Il patriarca Kirill e Vladimir Putin

Il problema, che rischia di rendere la risposta europea debole e contraddittoria anche nei confronti dei rigurgiti nazionalistici è che la confusione tra i due piani non è solo di Giorgia Meloni, ma anche, in buona misura, dei dirigenti delle istituzioni di Bruxelles.

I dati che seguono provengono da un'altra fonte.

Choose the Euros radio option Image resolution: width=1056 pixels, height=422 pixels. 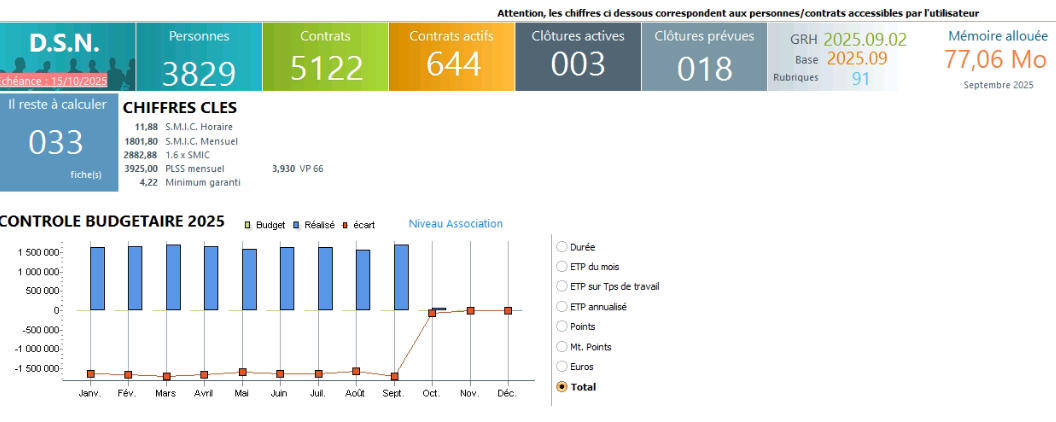pyautogui.click(x=562, y=366)
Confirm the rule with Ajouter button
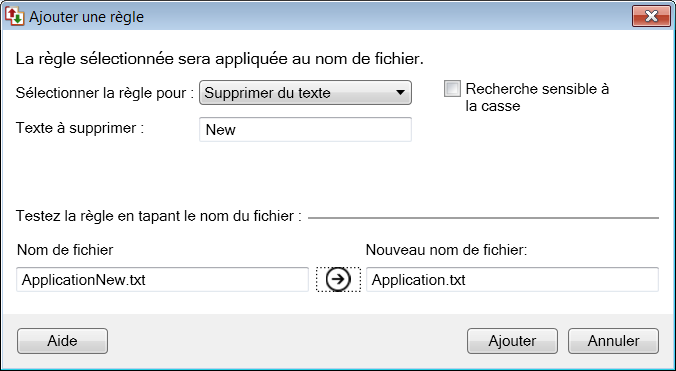This screenshot has height=371, width=676. 512,341
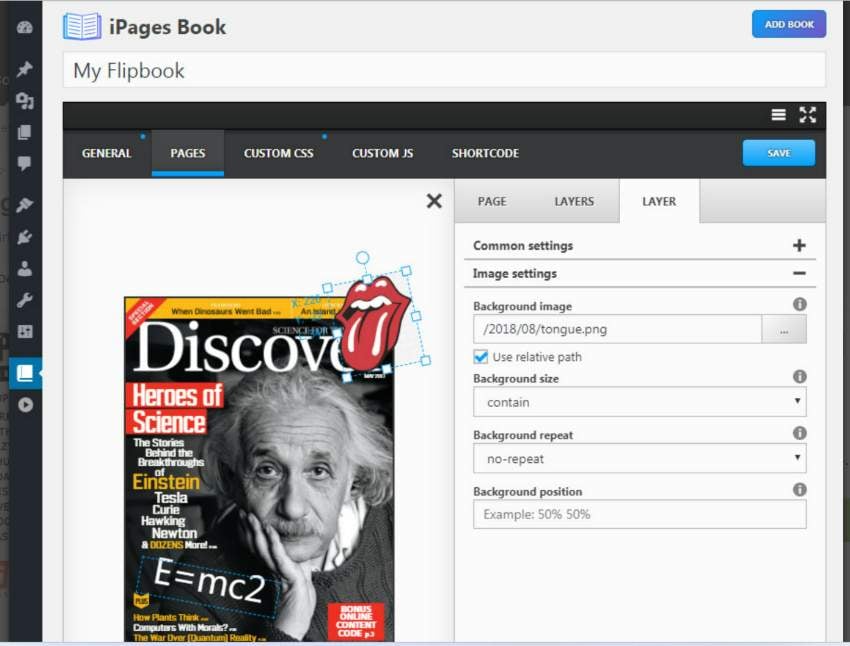Click the ADD BOOK button
Screen dimensions: 850x646
pyautogui.click(x=789, y=24)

Prima che Putin aggredisse l’Ucraina la Commissione aveva adottato misure molto severe tanto nei confronti di Budapest che di Varsavia, fino al congelamento della corresponsione dei fondi del Next Generation EU, poiché nei due paesi non venivano rispettati i princìpi dello stato di diritto: indipendenza della magistratura, libertà di stampa, rispetto delle diversità, diritti delle donne e via elencando. Poi però i fondi polacchi sono stati sbloccati, nonostante il parere contrario del parlamento europeo. Si è giudicato che il fatto che la Polonia fosse in prima fila nelle possibili mire aggressive russe dovesse avere come conseguenza un atteggiamento più morbido di Bruxelles. Resta, è vero, il contrasto sull’assurda pretesa sostenuta dalla Corte costituzionale polacca (addomesticata dal governo) di sancire la superiorità del diritto nazionale su quello comunitario, ma a differenza che nel passato la vertenza viene affrontata più sul piano giuridico che su quello politico.

Ci sono molti motivi per ritenere che questa tendenza al compromesso in nome di un presunto superiore interesse dell’occidente sia un errore e, forse, un pericoloso precedente anche in relazione ai contrasti che potrebbero sorgere con il futuro governo italiano.